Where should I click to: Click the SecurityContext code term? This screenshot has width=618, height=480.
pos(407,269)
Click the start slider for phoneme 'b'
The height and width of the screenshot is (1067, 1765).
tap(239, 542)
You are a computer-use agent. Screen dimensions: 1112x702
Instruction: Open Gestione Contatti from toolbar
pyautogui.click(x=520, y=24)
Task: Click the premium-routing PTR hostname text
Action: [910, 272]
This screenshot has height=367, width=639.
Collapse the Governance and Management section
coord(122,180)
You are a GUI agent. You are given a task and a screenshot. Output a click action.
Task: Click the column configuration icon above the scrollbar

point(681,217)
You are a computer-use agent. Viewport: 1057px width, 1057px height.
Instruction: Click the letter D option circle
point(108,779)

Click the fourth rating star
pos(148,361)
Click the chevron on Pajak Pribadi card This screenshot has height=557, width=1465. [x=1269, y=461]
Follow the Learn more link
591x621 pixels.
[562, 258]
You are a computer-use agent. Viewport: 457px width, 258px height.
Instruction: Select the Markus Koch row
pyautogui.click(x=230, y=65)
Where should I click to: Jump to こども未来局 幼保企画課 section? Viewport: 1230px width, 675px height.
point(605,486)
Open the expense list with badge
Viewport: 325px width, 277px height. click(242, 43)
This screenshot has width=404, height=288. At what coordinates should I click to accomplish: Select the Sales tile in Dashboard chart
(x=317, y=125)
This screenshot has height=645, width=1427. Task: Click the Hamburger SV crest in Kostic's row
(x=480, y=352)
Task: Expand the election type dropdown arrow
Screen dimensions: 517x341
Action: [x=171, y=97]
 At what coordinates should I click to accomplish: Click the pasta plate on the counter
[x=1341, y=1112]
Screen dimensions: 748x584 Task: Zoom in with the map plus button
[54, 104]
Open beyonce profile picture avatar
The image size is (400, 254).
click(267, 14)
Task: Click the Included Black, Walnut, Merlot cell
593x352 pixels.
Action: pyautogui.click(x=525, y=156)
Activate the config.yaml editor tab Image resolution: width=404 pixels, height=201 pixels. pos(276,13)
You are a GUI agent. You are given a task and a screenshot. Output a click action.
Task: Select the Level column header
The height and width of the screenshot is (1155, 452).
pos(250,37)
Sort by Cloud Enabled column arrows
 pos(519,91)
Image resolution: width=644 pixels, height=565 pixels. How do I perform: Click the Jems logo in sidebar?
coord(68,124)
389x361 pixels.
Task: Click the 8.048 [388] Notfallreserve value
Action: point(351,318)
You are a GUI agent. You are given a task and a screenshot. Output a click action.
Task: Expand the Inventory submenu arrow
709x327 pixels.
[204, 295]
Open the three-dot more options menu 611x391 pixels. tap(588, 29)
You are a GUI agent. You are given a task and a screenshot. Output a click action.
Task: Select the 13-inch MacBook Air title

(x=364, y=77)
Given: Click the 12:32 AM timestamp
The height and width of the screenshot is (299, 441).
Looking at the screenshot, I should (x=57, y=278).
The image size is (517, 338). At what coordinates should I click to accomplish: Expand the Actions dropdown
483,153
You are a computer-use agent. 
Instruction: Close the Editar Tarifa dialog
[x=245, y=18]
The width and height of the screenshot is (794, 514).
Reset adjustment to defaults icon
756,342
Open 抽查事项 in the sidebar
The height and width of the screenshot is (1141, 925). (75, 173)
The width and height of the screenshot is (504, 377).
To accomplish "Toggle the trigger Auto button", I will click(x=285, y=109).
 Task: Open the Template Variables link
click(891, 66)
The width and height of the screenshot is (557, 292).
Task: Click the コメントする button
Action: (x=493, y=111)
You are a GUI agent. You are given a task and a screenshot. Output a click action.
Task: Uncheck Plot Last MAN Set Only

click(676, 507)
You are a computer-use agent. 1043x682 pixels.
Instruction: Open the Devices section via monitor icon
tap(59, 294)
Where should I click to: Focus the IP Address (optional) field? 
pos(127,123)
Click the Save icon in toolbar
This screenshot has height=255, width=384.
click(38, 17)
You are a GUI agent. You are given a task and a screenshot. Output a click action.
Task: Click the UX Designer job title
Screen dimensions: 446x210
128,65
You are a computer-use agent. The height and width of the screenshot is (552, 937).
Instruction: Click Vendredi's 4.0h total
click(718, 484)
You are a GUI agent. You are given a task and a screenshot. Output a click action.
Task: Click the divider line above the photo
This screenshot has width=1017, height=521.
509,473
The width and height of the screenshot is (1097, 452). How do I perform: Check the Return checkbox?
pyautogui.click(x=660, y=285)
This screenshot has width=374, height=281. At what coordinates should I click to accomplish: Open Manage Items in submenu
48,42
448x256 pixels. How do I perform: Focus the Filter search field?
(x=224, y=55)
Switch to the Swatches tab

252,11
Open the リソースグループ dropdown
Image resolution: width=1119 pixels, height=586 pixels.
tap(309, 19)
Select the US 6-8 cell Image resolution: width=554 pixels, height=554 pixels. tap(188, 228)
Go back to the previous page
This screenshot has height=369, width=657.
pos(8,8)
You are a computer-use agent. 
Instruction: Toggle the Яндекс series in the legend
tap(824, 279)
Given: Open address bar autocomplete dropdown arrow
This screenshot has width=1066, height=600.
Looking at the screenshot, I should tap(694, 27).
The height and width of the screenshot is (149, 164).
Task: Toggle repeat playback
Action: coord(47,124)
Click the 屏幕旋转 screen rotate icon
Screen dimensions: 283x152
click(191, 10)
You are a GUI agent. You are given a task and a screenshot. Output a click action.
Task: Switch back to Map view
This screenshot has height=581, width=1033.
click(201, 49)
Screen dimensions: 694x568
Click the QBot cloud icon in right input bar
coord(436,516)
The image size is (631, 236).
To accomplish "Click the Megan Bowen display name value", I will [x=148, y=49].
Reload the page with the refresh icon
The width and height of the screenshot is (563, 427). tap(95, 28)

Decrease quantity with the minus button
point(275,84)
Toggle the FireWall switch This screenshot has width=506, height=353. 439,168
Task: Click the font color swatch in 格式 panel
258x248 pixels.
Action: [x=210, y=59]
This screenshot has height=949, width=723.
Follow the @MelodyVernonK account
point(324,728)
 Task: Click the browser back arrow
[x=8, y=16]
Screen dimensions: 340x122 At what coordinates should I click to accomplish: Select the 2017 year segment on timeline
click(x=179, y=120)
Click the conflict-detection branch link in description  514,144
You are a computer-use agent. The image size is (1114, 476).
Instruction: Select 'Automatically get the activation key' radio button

#####

- [Exercise prompt]:
Only the lines of the data holding the string "computer" are wanted; copy each of them.

- [Task response]:
You are a computer-use agent. Screen dimensions: 1112x702
You are a computer-use agent. Viewport: 1057px width, 1057px height.
You are a computer-use agent. Viewport: 457px width, 258px height.
You are a computer-use agent. 
You are a computer-use agent. 1043x682 pixels.
You are a computer-use agent. The height and width of the screenshot is (552, 937).
You are a computer-use agent. 
You are a computer-use agent. The image size is (1114, 476).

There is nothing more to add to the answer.